White's one-man experimental music act, Magicicada, had been invited to perform at the McNeill Street Pumping Station New Music Festival, a weekend-long DIY gathering dedicated to Southern avant-garde and experimental music. It was there, amid performances by like-minded artists such as pro skateboarder-turned-drone master Duane Pitre, Homer Flynn of the Residents, and noise/drone sax man Diamond Terrifier, that he had an epiphany.
"It was one of those moments where I thought, 'Why isn't this happening in Atlanta?'" White says. "The vibe of that festival couldn't have happened anywhere else. But it was a successful and self-reliant gathering of artists — outsiders who were genuinely excited about the music. They had used their surroundings and what they had at-hand to create this unique festival that was focused on experimental music, and there weren't a bunch of logos from corporate sponsors plastered on everything, tainting this really cool experience."
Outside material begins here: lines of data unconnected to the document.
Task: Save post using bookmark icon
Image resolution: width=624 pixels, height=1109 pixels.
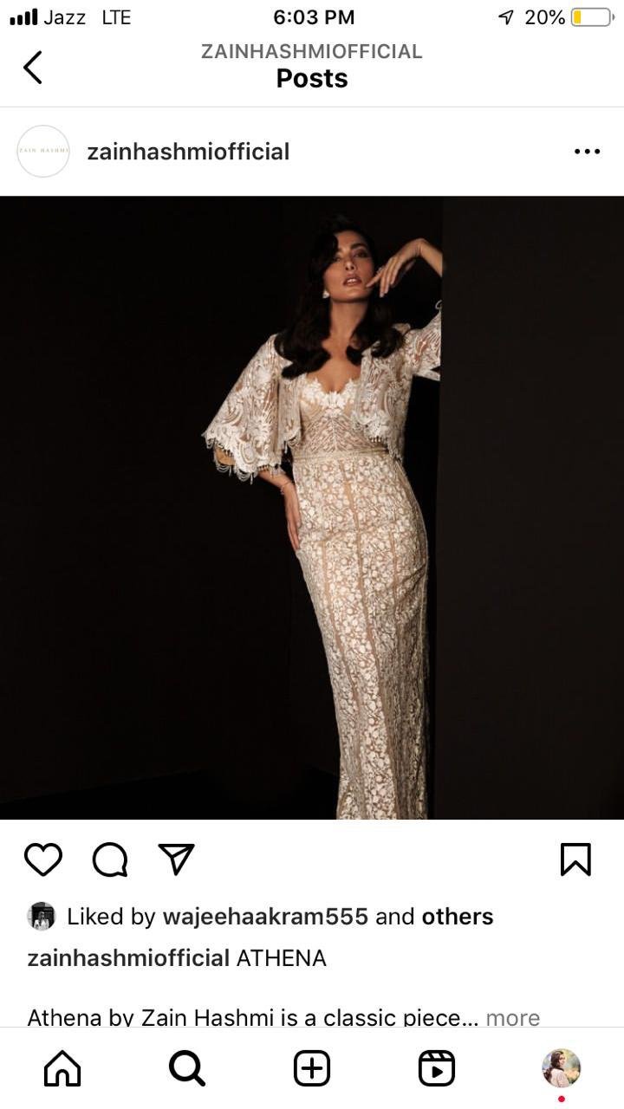Action: [575, 859]
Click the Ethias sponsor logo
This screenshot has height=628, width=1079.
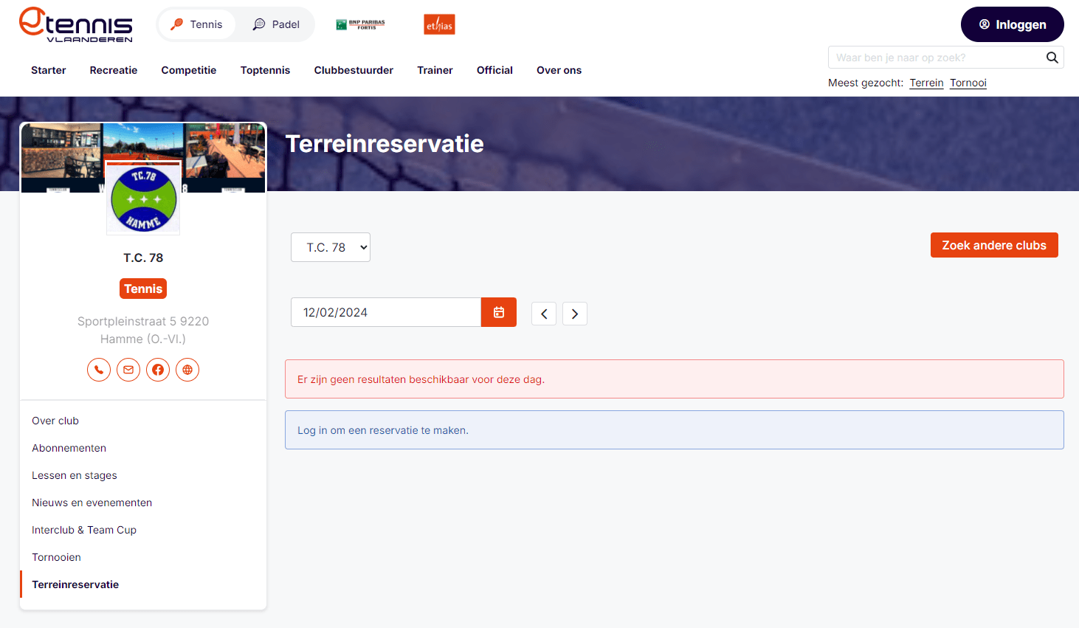coord(439,25)
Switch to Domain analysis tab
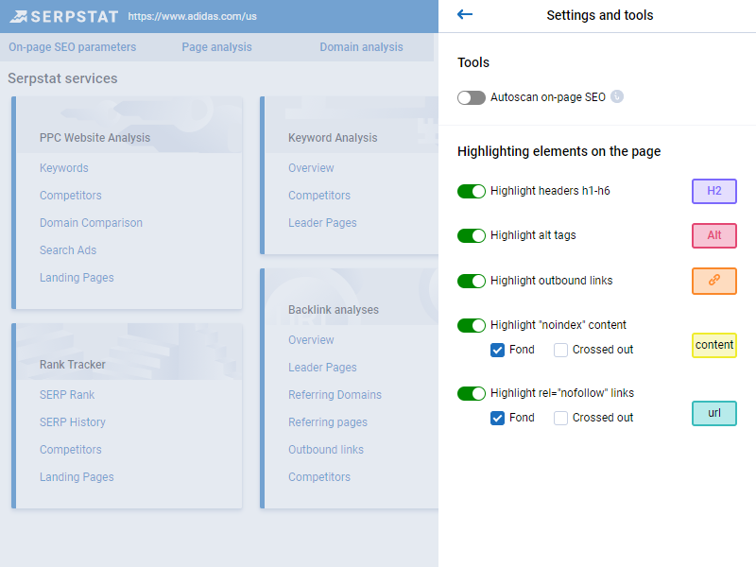Viewport: 756px width, 567px height. click(361, 47)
Three months after the New Music Fest, White unveiled Mission Trips, a self-run record label intended to channel the same excitement, dedication, organization, and support for experimental music that he'd witnessed while performing in Shreveport. The festival's smooth execution helped cement an idea that had been taking shape in the back of his mind for nearly four years. Mission Trips was designed to serve as both a cultural curator and documentarian, stamping in time the South's rich experimental, avant-garde, and noise music scenes from an Atlanta perspective. Launching a new music label in 2014 isn't exactly a lucrative business venture to undertake, especially one that's focused on experimental music. But for White, the value of archiving the fringe musical elements he sees going unnoticed year after year is beyond measure.
"The motivating factors for the music industry as a whole are way outside of my interests," White says. "In fact, they give me a lot of anxiety when I start to think about music as commodity or pushing units. As a 40-year-old father of three with a day job I am probably the last person who should be starting a label. But if I am able to make the money back along with some profit on each release, I can reinvest it back into the label and keep this going."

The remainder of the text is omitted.